■ Exercices ■
[1] Répondez à ces questions sur le texte consacré à Sid Luckman et aux Bears :
(a) De quelle année à quelle année Sid Luckman a-t-il été le quart des Bears ?
(b) Où le chandail de Luckman est-il exposé ?
(c) Contre quelle équipe Cutler jouera-t-il dimanche ?
[2] Écrivez la suite du texte consacré à Sid Luckman et aux Bears, à partir de sa dernière phrase.

■ Texte extrait ■
====

Il y a un chandail qui est placé bien en évidence dans le hall d'entrée du Halas Hall, le centre d'entraînement des Bears en banlieue de Chicago. C'est le chandail de Sid Luckman. Ça ne vous dit rien? Normal. Luckman a été le quart des Bears il y a très longtemps, de 1939 à 1950. À l'extérieur de Chicago, c'est un nom qui, au mieux, n'évoque qu'un vague souvenir.

Mais par ici, Sid Luckman demeure un grand. Une légende. Ce regretté monsieur est un membre du Temple de la renommée, mais pour les fans de Chicago, il est surtout considéré comme le dernier quart-arrière de qualité à avoir porté l'uniforme des Bears.

Autrement dit, au cours des 60 dernières années, les Bears n'ont jamais vraiment su remplacer Sid Luckman.

Ce qui nous mène à Jay Cutler.

Dimanche, lors du match de championnat de la Conférence nationale face aux Packers de Green Bay, Cutler tentera de propulser les Bears au Super Bowl. Il faut savoir que les Bears au Super Bowl, c'est seulement arrivé à deux reprises: en 1986, leur seule victoire en grande finale, et en 2007.

====

■ Jeu de données ■
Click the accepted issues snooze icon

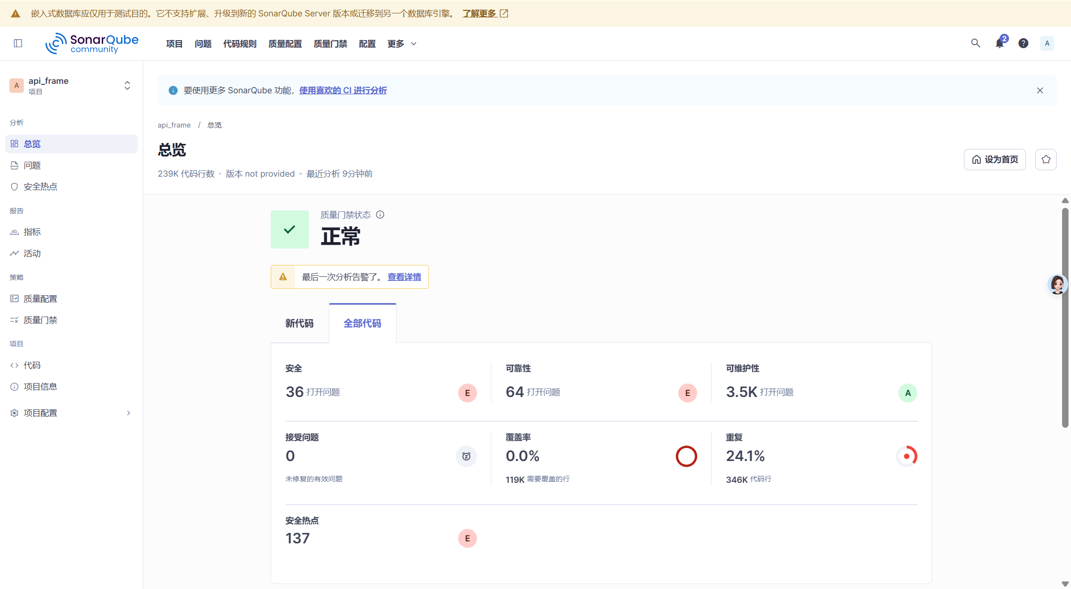tap(466, 456)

====

■ Réponses ■
[1]
(a) De 1939 à 1950.
(b) Dans le hall d'entrée du Halas Hall, le centre d'entraînement des Bears en banlieue de Chicago.
(c) Contre les Packers de Green Bay.

[2]
Les deux fois, les Bears avaient des quarts qui étaient loin d'être des joueurs de premier plan. En 1986, Jim McMahon était plus grande gueule que quart-arrière, et il y a quatre ans, c'était l'impayable Rex Grossman qui était aux commandes.

Jay Cutler, lui, est arrivé en sauveur à la suite d'un échange avec les Broncos de Denver il y a deux ans. Il n'a que 27 ans, il a un bras canon et il fait rêver les gens de Chicago, qui voient en lui le premier digne successeur de Sid Luckman.

Le problème, c'est que ce rôle de héros, Cutler ne semble pas en vouloir. Et c'est bien là le drame des gens de Chicago; ils ont enfin un gars qu'ils veulent adorer... mais ce gars-là semble s'en foutre un peu.

Des fois, je vous jure, on dirait qu'il le fait exprès. Comme hier. On était quoi, une cinquantaine de membres des médias dans le petit auditorium du centre d'entraînement des Bears? Et Cutler est arrivé avec la face d'un gars qui se présentait pour subir un traitement de canal.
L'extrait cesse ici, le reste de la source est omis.